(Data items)
----------------

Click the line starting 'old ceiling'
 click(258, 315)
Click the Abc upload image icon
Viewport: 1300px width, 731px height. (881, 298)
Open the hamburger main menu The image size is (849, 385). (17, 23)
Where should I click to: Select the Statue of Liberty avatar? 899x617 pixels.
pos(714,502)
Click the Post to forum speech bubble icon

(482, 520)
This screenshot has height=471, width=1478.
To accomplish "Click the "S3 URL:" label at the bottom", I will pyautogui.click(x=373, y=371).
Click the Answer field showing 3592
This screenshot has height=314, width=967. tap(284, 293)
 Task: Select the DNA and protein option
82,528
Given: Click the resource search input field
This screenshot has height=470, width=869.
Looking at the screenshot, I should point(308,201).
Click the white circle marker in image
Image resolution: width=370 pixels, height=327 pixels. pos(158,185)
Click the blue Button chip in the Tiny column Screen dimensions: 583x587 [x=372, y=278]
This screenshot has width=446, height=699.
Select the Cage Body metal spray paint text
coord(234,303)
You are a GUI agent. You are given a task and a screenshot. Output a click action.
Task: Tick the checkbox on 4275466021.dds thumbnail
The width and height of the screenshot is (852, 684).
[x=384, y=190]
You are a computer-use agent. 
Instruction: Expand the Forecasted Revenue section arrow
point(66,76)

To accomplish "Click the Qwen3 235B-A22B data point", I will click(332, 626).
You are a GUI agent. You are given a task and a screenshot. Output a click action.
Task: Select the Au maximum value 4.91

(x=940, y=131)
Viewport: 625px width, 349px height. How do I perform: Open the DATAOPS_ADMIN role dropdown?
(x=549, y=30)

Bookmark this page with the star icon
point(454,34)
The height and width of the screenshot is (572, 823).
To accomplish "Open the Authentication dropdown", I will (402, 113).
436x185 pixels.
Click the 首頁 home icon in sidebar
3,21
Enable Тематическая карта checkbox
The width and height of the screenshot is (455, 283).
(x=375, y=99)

----------------

Repeat each entry exactly.

» Solution below
Click the line starting 'old ceiling'
 click(258, 315)
Click the Abc upload image icon
Viewport: 1300px width, 731px height. (881, 298)
Open the hamburger main menu The image size is (849, 385). (17, 23)
Where should I click to: Select the Statue of Liberty avatar? 899x617 pixels.
pos(714,502)
Click the Post to forum speech bubble icon

(482, 520)
This screenshot has height=471, width=1478.
To accomplish "Click the "S3 URL:" label at the bottom", I will pyautogui.click(x=373, y=371).
Click the Answer field showing 3592
This screenshot has height=314, width=967. tap(284, 293)
 Task: Select the DNA and protein option
82,528
Given: Click the resource search input field
This screenshot has height=470, width=869.
Looking at the screenshot, I should point(308,201).
Click the white circle marker in image
Image resolution: width=370 pixels, height=327 pixels. pos(158,185)
Click the blue Button chip in the Tiny column Screen dimensions: 583x587 [x=372, y=278]
This screenshot has width=446, height=699.
Select the Cage Body metal spray paint text
coord(234,303)
You are a GUI agent. You are given a task and a screenshot. Output a click action.
Task: Tick the checkbox on 4275466021.dds thumbnail
The width and height of the screenshot is (852, 684).
[x=384, y=190]
You are a computer-use agent. 
Instruction: Expand the Forecasted Revenue section arrow
point(66,76)

To accomplish "Click the Qwen3 235B-A22B data point", I will click(332, 626).
You are a GUI agent. You are given a task and a screenshot. Output a click action.
Task: Select the Au maximum value 4.91

(x=940, y=131)
Viewport: 625px width, 349px height. How do I perform: Open the DATAOPS_ADMIN role dropdown?
(x=549, y=30)

Bookmark this page with the star icon
point(454,34)
The height and width of the screenshot is (572, 823).
To accomplish "Open the Authentication dropdown", I will (402, 113).
436x185 pixels.
Click the 首頁 home icon in sidebar
3,21
Enable Тематическая карта checkbox
The width and height of the screenshot is (455, 283).
(x=375, y=99)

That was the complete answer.